Corporations have been trying to pass off the blame for their role in climate change for years in increasingly interesting ways.
In the Fall of 2003, British Petroleum (BP) released an advertisement that, in my opinion, was perhaps the most hypocritical ad ever viewed by the public. BP is a massive petrol-producing corporation, estimated by “The Guardian” in 2019 to be the sixth-highest producer of fossil fuel emissions of companies, releasing over 34.02 billion tonnes of carbon dioxide-equivalent gases since 1965.
In BP’s 2003 advertisement, passersby on the street were asked: “What size is your carbon footprint?” The people, in reply, seemed a range of adorably bewildered to taken aback. Remember, this was 2003, and the term “carbon footprint” was not yet in the public’s lexicon — in fact, it was actually BP that’s credited for coining the term. BP wraps up the ad with a white screen portraying the text: “We can all do more to emit less.”
If you know anything about BP’s massive fossil fuel production, this ad stirs up a mixture of ludicrousy and rage. In this ad, BP is poking fun at, and making an example of, people for not thinking about their carbon emissions. It is a prime example of “green-shaming” — a term that means the shaming of others over their insufficient effort to help the environment.
In 2019, Fischer Future Heat released an ad that asserted that its product was more environmentally friendly than other water cylinders, even claiming that theirs had “zero emissions.” The Advertising Standards Association (ASA) deduced that this claim was false: the product was powered by electricity, a source of carbon emissions. This ad, just like BP’s in 2003, is attempting to green-shame consumers into buying their product while pushing the responsibility of climate change off their own shoulders and onto the public.
Anyone can green-shame, but it is toxic and hypocritical when performed by the very companies that contribute heavily to the problem.

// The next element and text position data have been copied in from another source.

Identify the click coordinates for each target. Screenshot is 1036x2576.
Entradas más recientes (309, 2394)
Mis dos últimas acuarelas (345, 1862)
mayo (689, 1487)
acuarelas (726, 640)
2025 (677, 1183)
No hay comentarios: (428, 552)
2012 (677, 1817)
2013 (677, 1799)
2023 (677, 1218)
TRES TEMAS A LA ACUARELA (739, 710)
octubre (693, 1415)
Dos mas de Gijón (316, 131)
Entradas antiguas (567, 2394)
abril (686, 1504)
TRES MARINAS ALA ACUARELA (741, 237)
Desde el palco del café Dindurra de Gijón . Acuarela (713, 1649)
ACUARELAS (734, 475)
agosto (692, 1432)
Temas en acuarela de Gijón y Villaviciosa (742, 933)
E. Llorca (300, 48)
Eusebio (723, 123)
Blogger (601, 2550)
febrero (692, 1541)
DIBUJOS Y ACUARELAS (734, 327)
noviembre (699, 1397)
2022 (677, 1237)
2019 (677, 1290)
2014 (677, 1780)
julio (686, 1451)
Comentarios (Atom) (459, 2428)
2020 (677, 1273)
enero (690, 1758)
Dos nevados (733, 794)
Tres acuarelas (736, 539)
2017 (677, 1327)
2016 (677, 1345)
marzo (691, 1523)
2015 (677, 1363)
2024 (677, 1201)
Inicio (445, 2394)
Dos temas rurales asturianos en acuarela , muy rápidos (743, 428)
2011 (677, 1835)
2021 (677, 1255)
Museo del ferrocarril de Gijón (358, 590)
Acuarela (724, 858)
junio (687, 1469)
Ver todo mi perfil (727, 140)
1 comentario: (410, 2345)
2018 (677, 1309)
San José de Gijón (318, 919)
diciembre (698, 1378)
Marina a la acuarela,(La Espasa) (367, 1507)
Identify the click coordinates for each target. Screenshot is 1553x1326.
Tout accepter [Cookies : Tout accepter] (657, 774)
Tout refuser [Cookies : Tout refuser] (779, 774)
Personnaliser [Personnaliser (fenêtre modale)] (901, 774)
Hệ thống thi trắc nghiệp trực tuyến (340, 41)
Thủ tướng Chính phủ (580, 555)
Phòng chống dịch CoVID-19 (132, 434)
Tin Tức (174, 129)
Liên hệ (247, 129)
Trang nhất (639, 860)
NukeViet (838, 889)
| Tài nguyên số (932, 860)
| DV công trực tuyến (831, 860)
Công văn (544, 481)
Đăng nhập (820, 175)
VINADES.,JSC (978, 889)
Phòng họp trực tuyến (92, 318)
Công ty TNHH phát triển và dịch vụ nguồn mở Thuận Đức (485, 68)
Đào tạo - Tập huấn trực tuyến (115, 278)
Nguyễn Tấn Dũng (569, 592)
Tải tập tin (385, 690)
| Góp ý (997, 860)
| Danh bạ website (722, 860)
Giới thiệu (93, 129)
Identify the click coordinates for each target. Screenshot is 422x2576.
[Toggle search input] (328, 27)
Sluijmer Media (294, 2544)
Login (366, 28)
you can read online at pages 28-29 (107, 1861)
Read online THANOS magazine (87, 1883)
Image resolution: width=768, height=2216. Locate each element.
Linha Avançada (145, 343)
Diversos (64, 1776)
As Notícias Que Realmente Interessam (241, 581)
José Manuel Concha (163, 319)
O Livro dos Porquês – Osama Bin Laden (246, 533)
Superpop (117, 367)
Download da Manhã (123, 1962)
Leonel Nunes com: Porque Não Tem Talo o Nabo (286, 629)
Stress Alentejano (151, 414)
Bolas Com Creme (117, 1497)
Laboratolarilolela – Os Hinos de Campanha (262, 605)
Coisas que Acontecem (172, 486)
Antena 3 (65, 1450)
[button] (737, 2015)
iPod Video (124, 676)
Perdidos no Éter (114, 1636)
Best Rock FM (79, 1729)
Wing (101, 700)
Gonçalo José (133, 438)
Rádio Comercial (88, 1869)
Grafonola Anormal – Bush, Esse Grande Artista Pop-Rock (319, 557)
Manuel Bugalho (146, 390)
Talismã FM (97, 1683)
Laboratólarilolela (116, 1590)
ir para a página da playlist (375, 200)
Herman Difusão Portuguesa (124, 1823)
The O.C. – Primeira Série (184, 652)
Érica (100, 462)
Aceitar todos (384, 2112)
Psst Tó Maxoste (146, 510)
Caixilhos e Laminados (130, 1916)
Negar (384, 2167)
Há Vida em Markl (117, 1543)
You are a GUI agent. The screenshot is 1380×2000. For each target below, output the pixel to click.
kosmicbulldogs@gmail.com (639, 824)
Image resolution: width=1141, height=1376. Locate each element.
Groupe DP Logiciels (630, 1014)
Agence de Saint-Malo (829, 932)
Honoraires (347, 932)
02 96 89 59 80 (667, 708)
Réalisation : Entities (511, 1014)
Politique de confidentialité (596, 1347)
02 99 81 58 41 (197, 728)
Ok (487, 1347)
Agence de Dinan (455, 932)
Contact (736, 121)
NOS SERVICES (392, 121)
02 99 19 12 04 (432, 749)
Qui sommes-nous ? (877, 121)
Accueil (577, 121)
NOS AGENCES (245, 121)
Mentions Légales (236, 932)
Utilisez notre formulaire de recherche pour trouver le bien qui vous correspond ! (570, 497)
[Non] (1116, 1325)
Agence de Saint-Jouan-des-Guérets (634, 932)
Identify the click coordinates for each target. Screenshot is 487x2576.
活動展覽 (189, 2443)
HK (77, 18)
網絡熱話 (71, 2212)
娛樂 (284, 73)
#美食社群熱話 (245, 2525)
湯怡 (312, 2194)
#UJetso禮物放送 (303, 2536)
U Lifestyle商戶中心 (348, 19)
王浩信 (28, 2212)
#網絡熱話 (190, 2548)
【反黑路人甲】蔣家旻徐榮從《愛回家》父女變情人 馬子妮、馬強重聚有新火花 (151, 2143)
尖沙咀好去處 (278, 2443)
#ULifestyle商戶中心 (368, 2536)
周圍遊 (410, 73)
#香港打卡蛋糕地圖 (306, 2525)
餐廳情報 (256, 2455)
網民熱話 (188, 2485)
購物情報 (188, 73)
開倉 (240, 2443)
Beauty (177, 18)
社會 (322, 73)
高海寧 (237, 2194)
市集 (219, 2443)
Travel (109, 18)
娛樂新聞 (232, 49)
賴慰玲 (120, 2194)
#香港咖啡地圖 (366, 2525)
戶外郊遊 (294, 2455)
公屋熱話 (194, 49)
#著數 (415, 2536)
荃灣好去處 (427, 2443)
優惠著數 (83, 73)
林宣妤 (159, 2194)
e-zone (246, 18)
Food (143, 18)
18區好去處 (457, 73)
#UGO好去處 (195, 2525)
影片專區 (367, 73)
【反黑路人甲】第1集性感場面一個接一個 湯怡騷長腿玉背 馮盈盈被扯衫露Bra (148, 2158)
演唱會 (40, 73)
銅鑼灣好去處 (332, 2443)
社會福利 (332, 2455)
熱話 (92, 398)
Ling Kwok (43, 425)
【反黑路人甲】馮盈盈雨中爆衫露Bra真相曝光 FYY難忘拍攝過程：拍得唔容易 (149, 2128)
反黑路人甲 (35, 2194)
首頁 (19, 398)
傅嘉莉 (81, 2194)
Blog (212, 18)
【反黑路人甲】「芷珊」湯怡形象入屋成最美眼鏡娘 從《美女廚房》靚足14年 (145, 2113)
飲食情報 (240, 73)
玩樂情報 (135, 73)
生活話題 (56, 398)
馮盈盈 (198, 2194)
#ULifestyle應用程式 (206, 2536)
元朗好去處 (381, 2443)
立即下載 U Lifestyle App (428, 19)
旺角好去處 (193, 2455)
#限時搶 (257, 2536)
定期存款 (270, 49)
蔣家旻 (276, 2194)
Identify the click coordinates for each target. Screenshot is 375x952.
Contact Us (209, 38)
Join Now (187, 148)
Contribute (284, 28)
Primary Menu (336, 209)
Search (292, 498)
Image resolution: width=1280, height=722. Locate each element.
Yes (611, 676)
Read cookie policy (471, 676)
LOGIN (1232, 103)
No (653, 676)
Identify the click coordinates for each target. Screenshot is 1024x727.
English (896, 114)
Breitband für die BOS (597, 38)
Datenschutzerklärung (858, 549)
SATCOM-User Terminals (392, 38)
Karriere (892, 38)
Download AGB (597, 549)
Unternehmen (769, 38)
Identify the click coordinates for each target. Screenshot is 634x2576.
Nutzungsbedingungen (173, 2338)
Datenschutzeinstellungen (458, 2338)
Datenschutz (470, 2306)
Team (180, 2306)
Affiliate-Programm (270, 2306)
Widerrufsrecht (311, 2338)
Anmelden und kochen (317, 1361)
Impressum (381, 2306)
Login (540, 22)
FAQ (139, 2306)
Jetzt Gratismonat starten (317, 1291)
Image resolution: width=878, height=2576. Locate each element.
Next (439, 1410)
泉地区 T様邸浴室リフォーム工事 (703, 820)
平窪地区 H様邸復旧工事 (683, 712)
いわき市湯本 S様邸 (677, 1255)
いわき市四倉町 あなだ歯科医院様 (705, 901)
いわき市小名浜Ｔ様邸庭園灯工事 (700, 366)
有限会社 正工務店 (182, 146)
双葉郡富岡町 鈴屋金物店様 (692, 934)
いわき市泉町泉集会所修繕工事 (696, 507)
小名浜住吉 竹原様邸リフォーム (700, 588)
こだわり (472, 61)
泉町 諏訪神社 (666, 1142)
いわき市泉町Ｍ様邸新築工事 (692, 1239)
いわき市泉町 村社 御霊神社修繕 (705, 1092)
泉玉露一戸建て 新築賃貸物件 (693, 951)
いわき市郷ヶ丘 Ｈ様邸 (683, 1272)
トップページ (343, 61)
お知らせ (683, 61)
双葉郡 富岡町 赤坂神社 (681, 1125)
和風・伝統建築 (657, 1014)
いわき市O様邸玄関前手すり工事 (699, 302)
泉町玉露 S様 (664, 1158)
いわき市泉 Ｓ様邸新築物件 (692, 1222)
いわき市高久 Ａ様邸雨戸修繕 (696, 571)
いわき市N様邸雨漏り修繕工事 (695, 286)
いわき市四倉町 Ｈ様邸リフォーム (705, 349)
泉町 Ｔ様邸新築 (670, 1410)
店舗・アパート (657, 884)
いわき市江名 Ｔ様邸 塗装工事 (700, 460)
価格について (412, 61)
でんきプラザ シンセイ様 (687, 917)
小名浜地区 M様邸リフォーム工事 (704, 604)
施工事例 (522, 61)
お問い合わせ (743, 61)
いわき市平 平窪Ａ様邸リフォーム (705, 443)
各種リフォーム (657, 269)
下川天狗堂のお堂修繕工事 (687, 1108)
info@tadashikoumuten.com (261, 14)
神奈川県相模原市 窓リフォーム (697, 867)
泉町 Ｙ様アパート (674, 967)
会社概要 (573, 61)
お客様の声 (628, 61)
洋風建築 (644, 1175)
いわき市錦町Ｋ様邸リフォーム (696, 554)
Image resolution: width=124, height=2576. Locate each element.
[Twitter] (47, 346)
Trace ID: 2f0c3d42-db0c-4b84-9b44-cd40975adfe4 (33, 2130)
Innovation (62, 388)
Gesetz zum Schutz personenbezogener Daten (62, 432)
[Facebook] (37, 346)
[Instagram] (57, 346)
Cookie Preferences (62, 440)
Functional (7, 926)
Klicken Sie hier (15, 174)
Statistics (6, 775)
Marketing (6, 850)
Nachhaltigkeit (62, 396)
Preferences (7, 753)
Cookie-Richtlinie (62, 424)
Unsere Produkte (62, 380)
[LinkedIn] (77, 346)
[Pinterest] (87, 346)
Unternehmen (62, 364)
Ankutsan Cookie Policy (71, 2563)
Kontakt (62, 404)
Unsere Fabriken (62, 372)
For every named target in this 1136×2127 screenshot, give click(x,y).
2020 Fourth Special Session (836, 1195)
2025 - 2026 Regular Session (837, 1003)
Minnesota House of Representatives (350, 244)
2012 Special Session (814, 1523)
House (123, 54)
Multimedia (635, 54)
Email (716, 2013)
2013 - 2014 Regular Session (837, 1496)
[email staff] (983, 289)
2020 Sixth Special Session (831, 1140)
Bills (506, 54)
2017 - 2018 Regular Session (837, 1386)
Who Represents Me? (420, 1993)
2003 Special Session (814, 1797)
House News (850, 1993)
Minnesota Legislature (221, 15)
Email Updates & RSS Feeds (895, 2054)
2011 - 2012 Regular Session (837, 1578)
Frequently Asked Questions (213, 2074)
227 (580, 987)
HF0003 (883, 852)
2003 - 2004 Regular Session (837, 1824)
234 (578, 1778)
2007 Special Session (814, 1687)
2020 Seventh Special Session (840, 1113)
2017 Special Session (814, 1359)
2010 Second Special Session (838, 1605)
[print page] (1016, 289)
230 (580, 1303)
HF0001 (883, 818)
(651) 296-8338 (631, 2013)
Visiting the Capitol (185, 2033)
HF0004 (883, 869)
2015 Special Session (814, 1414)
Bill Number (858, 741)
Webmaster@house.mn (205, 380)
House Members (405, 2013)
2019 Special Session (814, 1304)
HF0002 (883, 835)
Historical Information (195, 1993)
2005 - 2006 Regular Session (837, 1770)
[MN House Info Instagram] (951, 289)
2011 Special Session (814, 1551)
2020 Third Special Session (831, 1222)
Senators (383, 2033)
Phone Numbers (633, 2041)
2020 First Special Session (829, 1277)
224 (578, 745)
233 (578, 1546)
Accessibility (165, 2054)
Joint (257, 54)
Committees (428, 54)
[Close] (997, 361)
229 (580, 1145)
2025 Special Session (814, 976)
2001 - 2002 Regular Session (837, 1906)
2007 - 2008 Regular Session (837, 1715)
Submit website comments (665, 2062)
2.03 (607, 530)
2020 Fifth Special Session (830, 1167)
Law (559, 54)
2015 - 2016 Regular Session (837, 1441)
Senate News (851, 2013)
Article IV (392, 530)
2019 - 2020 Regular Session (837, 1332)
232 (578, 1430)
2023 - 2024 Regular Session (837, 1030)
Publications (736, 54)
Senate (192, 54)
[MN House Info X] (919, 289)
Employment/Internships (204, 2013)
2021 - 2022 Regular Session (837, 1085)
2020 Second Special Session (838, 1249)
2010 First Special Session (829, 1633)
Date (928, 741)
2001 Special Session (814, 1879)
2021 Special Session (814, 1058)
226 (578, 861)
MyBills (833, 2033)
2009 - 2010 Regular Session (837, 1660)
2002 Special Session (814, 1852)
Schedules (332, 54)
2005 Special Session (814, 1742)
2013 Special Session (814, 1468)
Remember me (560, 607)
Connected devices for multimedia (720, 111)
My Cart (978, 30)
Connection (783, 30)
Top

Lots of carbon-emitting corporations are setting goals for the future. In theory, these goals are good news. However, if you stop listening to the words corporations are saying and look at what they are doing, truth arises. It is incredibly difficult to wade through BP’s long list of “goals” to reach the facts.
For instance, BP advertises on its website that their “carbon emissions from energy use fell by 6.3%” in 2020. This would be great news if it was not also true that BP sold its Alaskan Oil Company in the same year, wiping an estimated 8 million tonnes from its “climate ledger,” according to Bloomberg Green. In other words, BP has simply transferred their emissions to another company. It is not honest change, it is a facade.
It’s inexcusable for companies to green-shame us and tell us to drive less or recycle more while simultaneously releasing billions of tonnes of CO2 for profit. While everyone contributes to this problem, the root of the problem lies within the system that trades our future for money.
Green-shaming is not the way to achieve mass change. Instead, the government should provide infrastructure and subsidies to incentivize corporations to switch to cleaner renewable energy — solar, wind, power — and create transportation options that allow individuals to reduce their personal carbon emissions.
Make no mistake, people in charge are making the decision every day to trade our planet’s future for deeper pockets. Yet it does not have to be this way, for them or us. Corporations can make money with clean renewable energy, and even better: they can create many more jobs with it.
And as for us, the general public? We get a less drastic effect from climate change — maybe even save a few hundred thousand species and habitats while we are at it. That is worth writing home about.